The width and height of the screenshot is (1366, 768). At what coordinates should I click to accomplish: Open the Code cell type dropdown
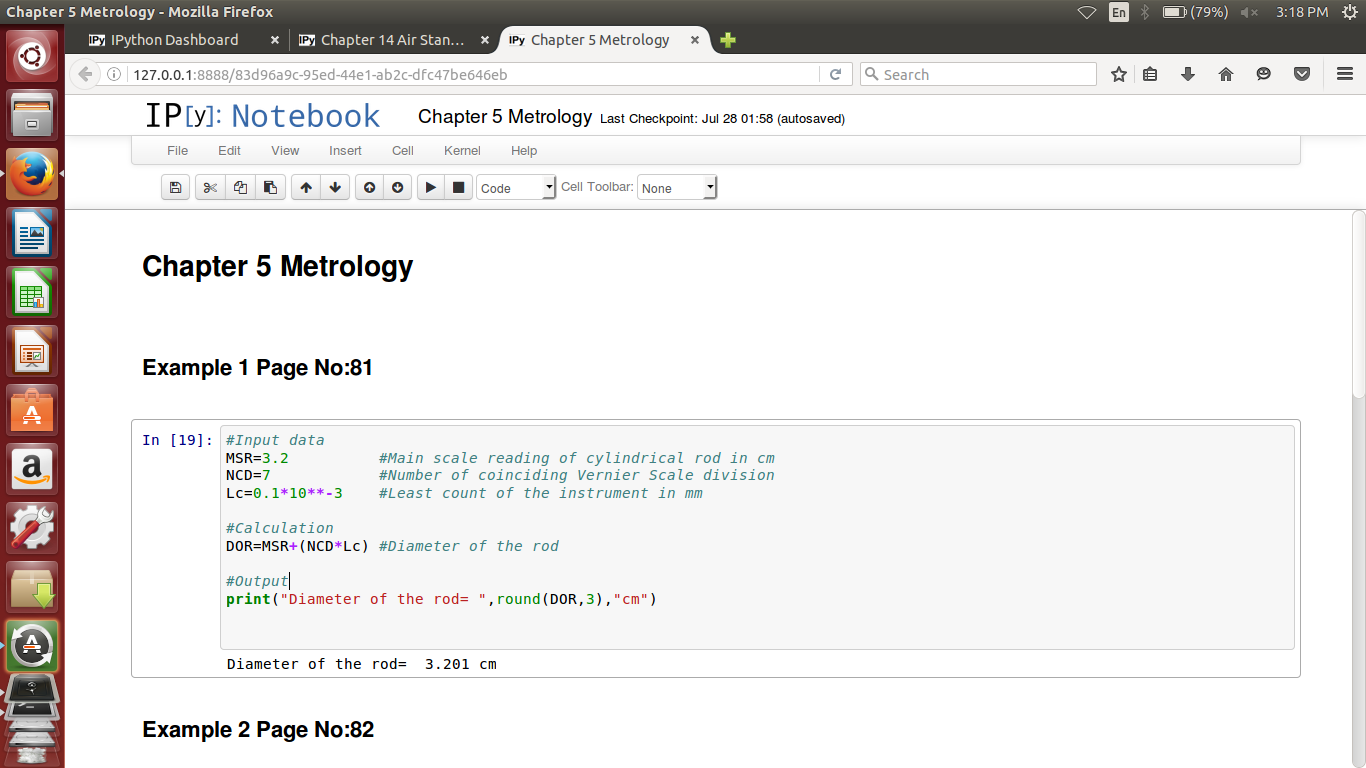coord(516,188)
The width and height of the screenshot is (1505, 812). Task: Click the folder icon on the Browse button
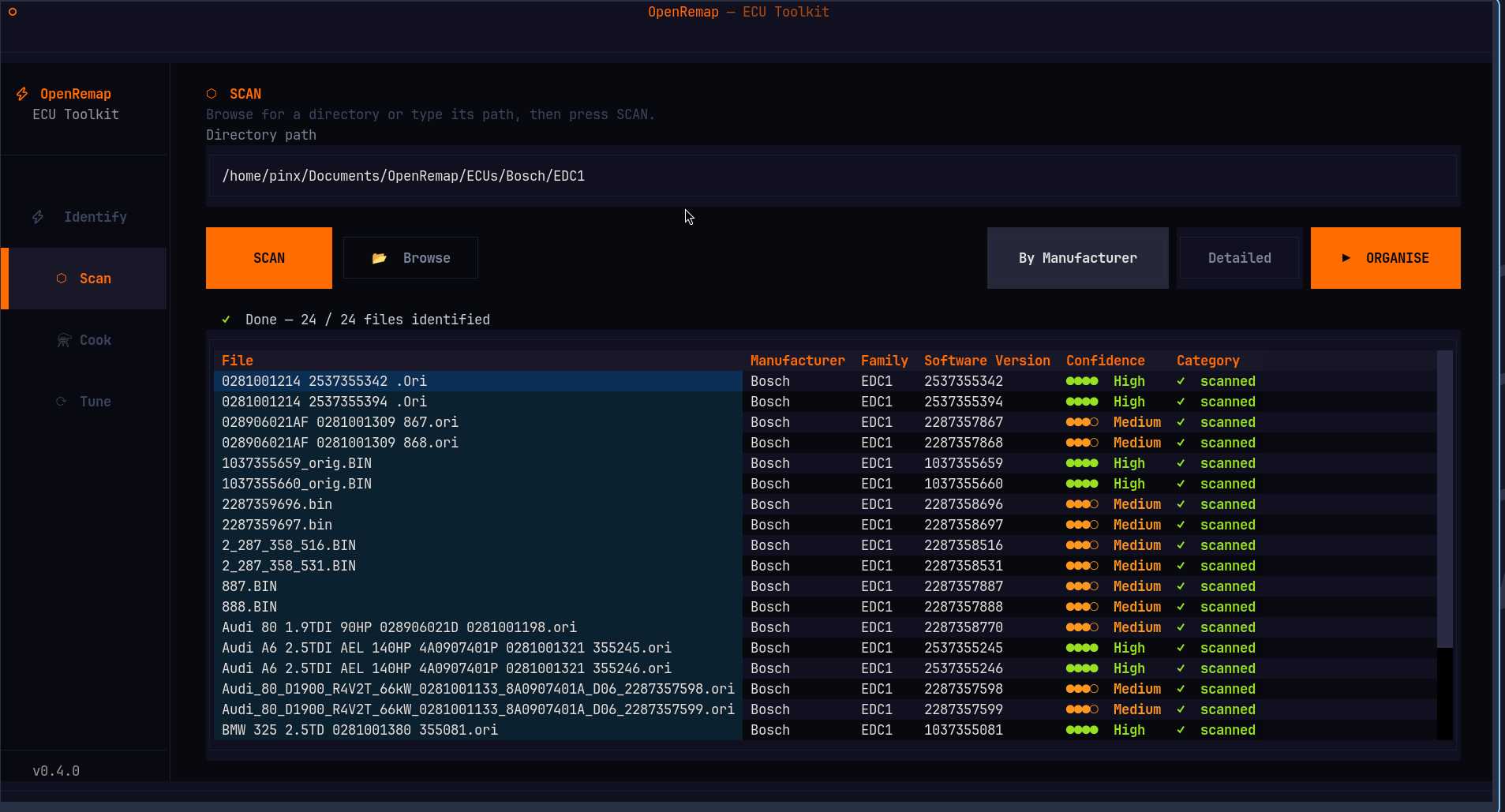(380, 257)
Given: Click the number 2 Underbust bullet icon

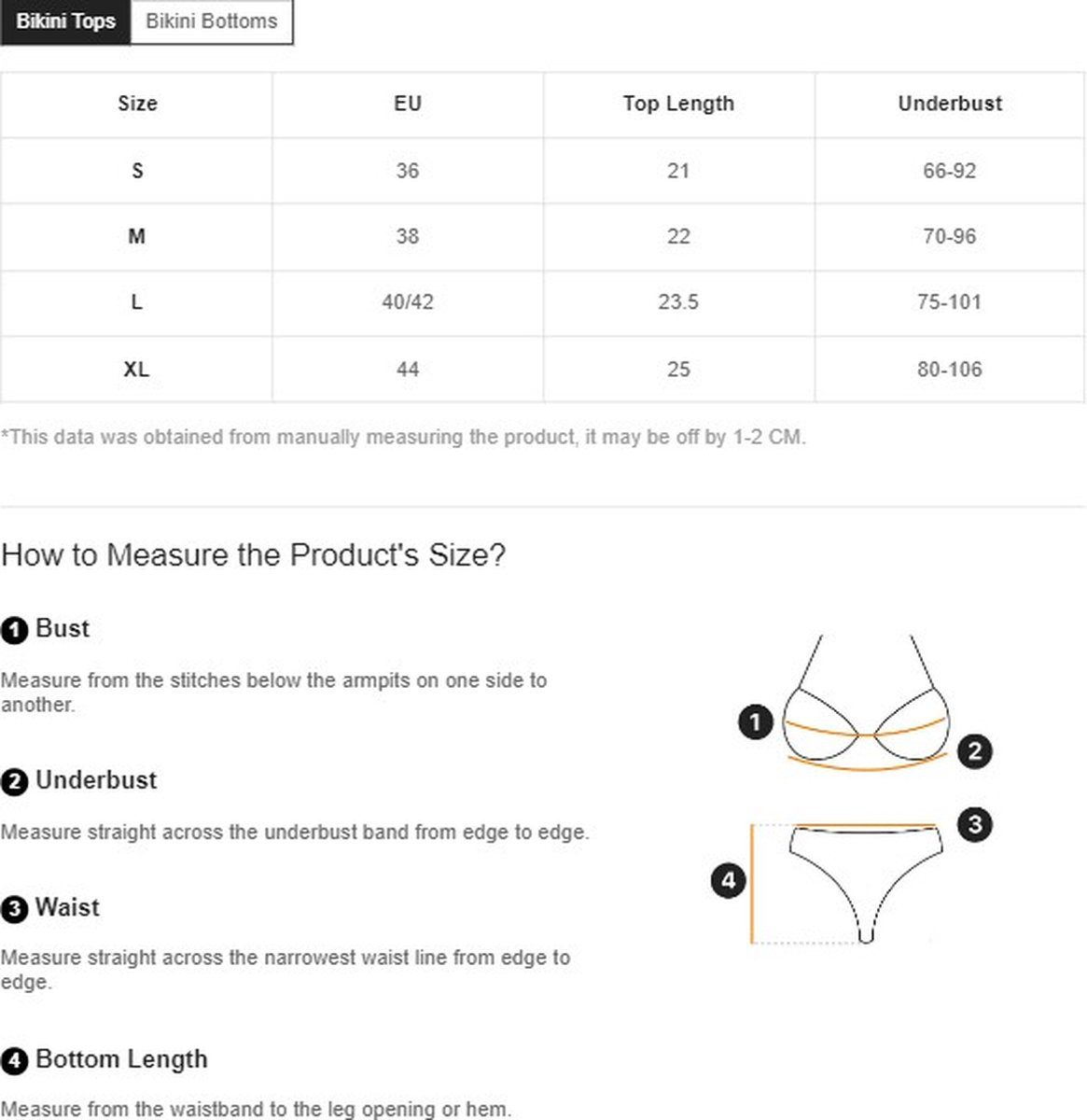Looking at the screenshot, I should pos(15,781).
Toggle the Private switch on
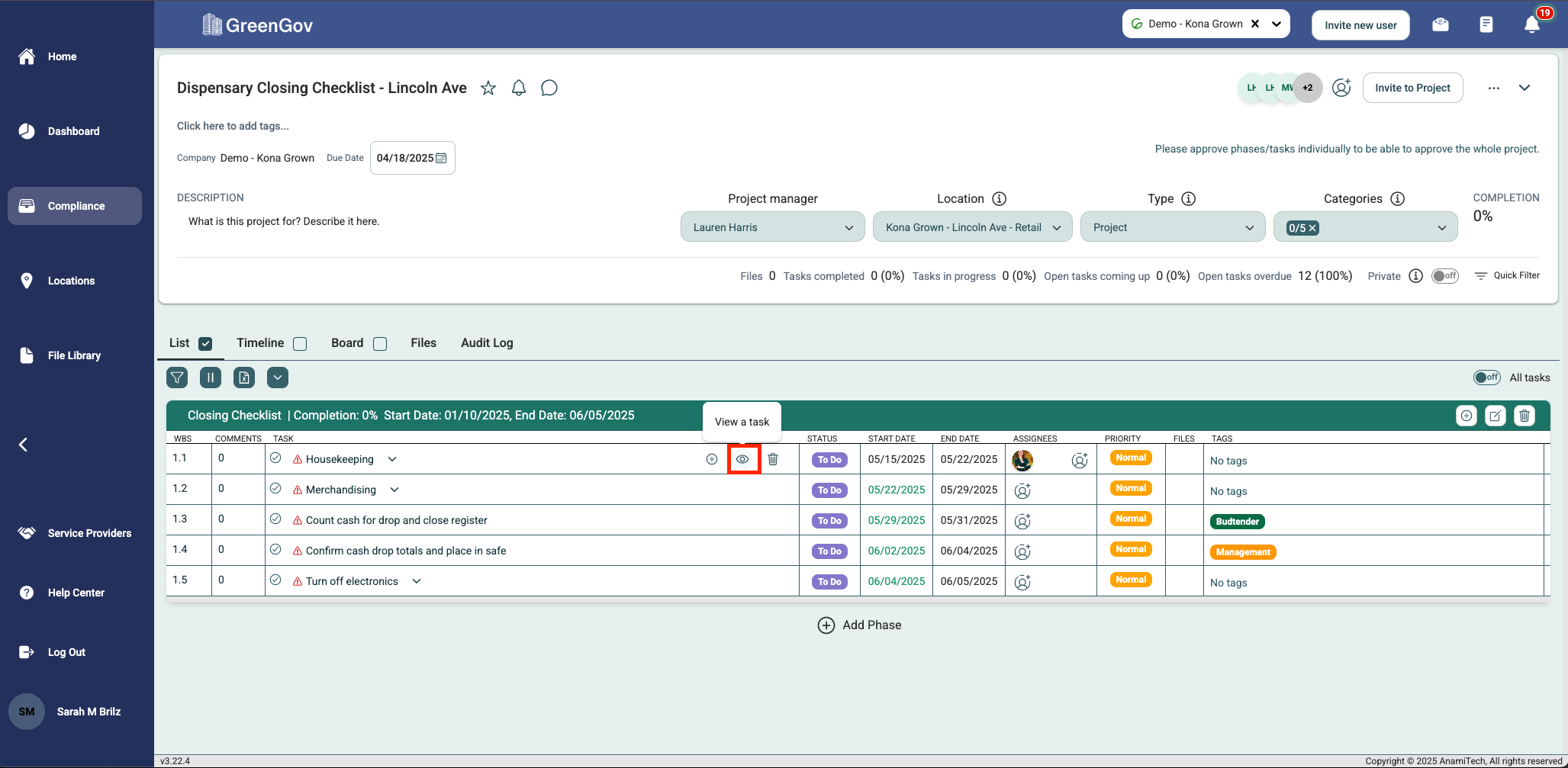 [1444, 276]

★ ★ ★ ★

Task statement —
Turn the lines of the entries above into a Markdown table with the columns "Row" and "Line", numbering each row and skipping blank lines. Leave the pictures out.

Full output —
| Row | Line |
|---|---|
| 1 | The width and height of the screenshot is (1366, 768). At what coordinates should I click to accomplish: Open the Code cell type dropdown |
| 2 | coord(516,188) |
| 3 | The width and height of the screenshot is (1505, 812). Task: Click the folder icon on the Browse button |
| 4 | (380, 257) |
| 5 | Given: Click the number 2 Underbust bullet icon |
| 6 | Looking at the screenshot, I should pos(15,781). |
| 7 | Toggle the Private switch on |
| 8 |  [1444, 276] |